How an Expert Affinity Group Teaches With Games


Matthew Farber

How are expert educators using games in their classrooms to give students agency, while also teaching twenty-first century skills, like empathy, systems thinking, and design thinking? This question has motivated Matthew Farber’s Game-Based Learning in Action: How an Expert Affinity Group Teaches With Games showcasing how one affinity group of K12 educators—known as "The Tribe"—teaches with games. They are transformational leaders outside the classroom, in communities of practice. They mentor and lead newcomers to game-based learning, as well as advise game developers, academics, and policymakers.

Teachers in "The Tribe" do not teach in isolation—they share, support, and mentor each other in a community of practice. Farber shares his findings about the social practices of these educators. Game-Based Learning in Action details how the classrooms of expert game-based learning teachers function, from how they rollout games to how they assess learning outcomes.

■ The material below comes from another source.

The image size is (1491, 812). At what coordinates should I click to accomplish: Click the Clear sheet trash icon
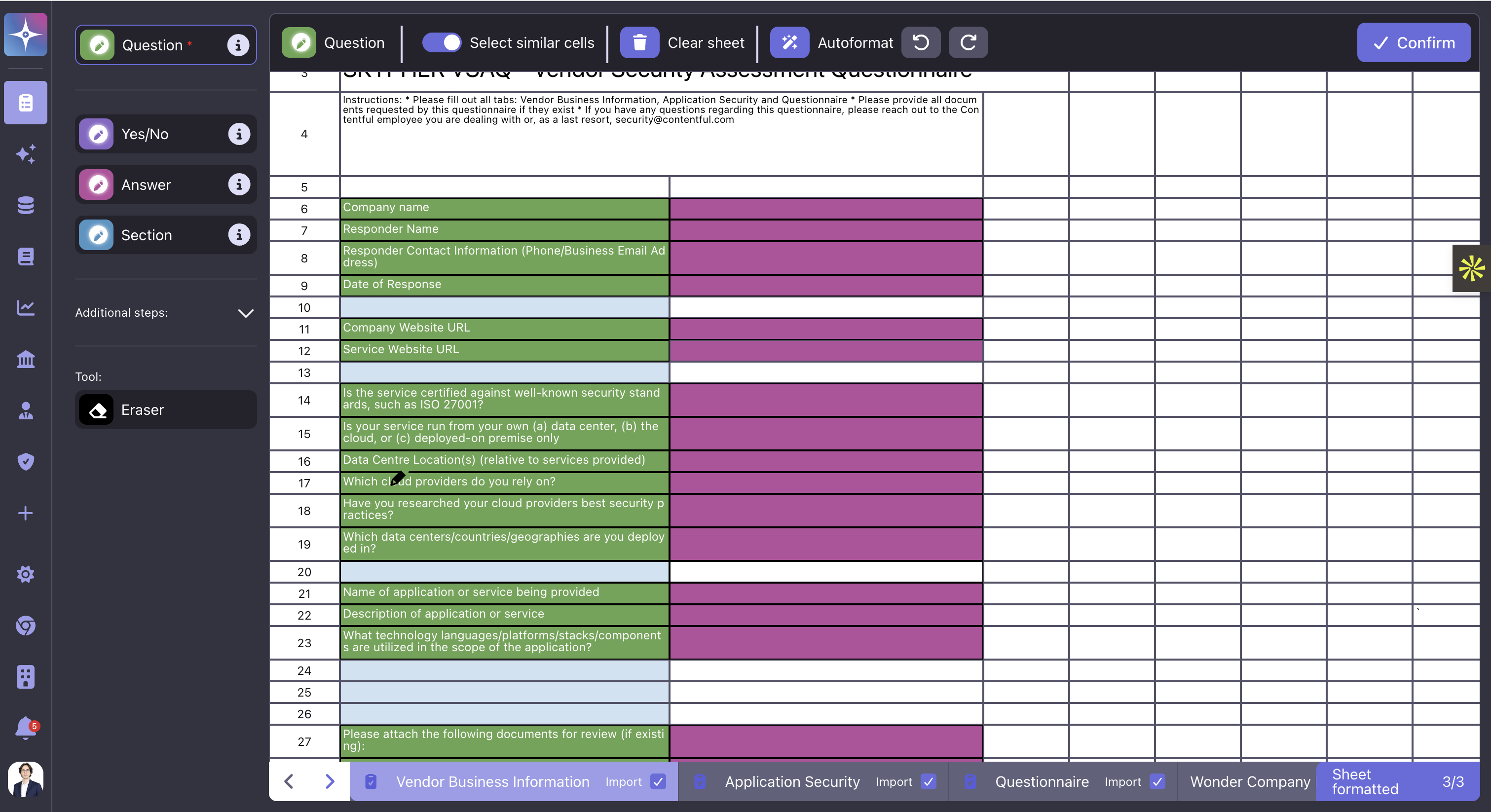click(x=639, y=43)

There are plenty of lessons to be learned from the best practices of expert educators. These teachers use games to provide a shared meaningful experience for students. Games are often the focal point of instruction. Featuring a foreword from James Paul Gee (Mary Lou Fulton Presidential Professor of Literacy Studies, and Regents’ Professor), this book comments on promises and challenges of game-based learning in twenty-first century classrooms. If you are looking to innovate your classroom with playful and gameful learning practices, then Game-Based Learning in Action is for you!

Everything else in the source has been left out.